ICU conversion has mixed behavior for how many bytes to include in illegal sequences (such that the fundamental encoding scheme is violated) that are reported via callbacks and ucnv_getInvalidChars() - which also determines where the conversion stops with the stop callback.
When converting from UTF-8 to Unicode, the "offending" byte (non-trail byte in trail byte position) is excluded; the illegal sequence stops before that byte, and if the callback resets the error code, then the converter restarts with that byte. For example, in <E3 80 22> the illegal sequence will be <E3 80> and the converter will either stop before/on the 22 or restart there. (ucnv_fromUnicode() behaves like this as well, for the UTF-16 input.)
When converting from table-based (.cnv-based) MBCS charsets to Unicode, the "offending" byte is included in the illegal sequence.

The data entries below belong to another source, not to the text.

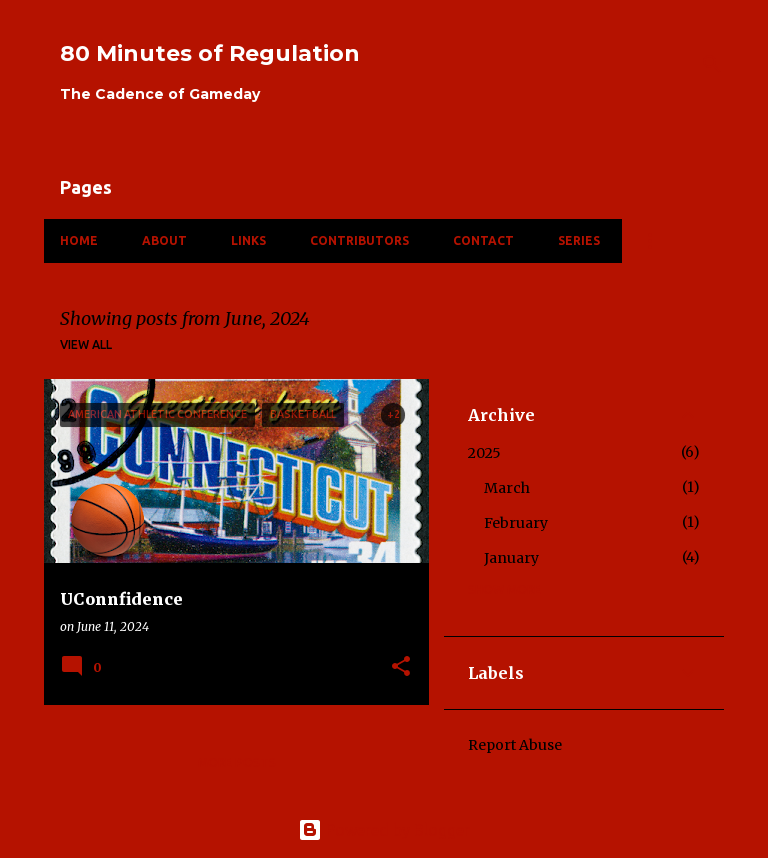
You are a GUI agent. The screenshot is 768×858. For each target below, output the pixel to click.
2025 (484, 453)
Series (579, 240)
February (516, 523)
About (164, 240)
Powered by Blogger (384, 830)
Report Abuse (515, 745)
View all (86, 344)
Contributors (359, 240)
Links (248, 240)
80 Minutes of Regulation (210, 53)
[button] (401, 667)
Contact (483, 240)
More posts (237, 762)
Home (79, 240)
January (511, 558)
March (507, 488)
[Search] (712, 64)
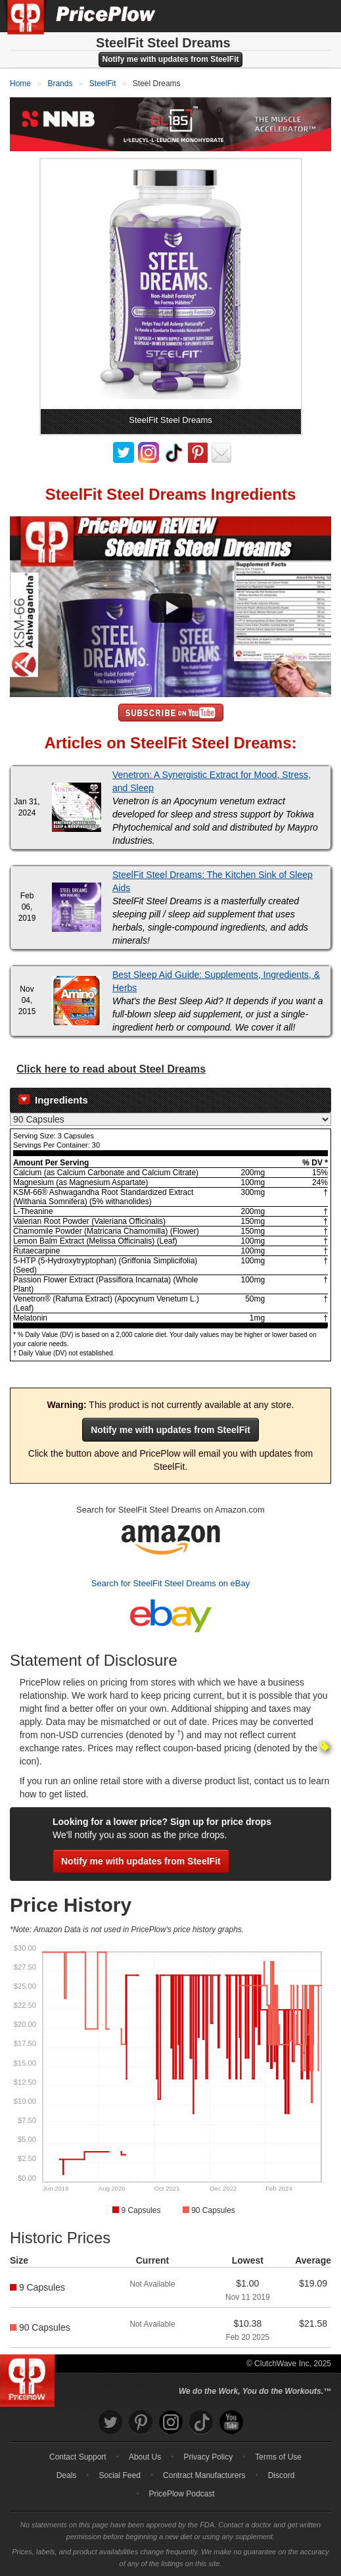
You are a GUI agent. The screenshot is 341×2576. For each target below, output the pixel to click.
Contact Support (77, 2457)
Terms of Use (278, 2457)
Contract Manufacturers (204, 2475)
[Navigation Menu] (317, 15)
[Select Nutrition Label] (170, 1119)
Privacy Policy (208, 2457)
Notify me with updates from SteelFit (170, 59)
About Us (145, 2457)
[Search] (287, 15)
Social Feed (120, 2475)
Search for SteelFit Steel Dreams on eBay (170, 1583)
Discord (281, 2475)
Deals (67, 2475)
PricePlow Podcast (182, 2493)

For example, in Shift-JIS, <81 22 61> would result in an illegal sequence of <81 22> and the converter stops before/on the 61 or restarts there.
Converters should be consistent.
There seem to be three reasonable behaviors:
- Include the offending byte in the illegal sequence.
- Exclude the offending byte, with a multi-byte illegal sequence up to just before it.
- Make all illegal sequences single bytes; that is, regardless of how many bytes were read, go back to after the first one if there is an error.
Transmission errors are rare with modern protocols. The most common error is assumed to be faulty software that truncates in the middle of a character at the end of some buffer, which might then be concatenated with other buffers. In other words, we assume that the most common cause of encoding errors is too few trail bytes in a multi-byte sequence.
Option b (exclude but go up to offending byte) works best for that because it restarts with the following single or lead byte. Option a (include offending byte) would swallow a single-byte character (usually an ASCII character, which might destroy XML/HTML syntax), while option c (restart after first byte of bad sequence) will sometimes (not for UTF-8 but for MBCSes where lead and trail byte value ranges overlap) restart on a trail byte that can be mistaken for a lead byte.
In addition, option c cannot be implemented in ICU: With streaming conversion, especially in the extreme case of only passing one byte at a time into the converter, the source pointer would have to be moved to before the current buffer in order to stop after the first byte of a 3-byte or longer sequence. For <E3 80 22>, each byte may be passed in in a separate call to ucnv_toUnicode(), and when reading the third byte (22), the pointer can be either set to after the 22 (option a) or before the 22 (option b) but not after the E3 because that would be index -1 of the current buffer.
In summary, it would be best to make all converters consistently implement option b, stopping just before an "offending" byte. Consistent behavior would then also allow a callback to choose to move the source pointer forward by one unit to emulate option a, or to do consistent error reporting.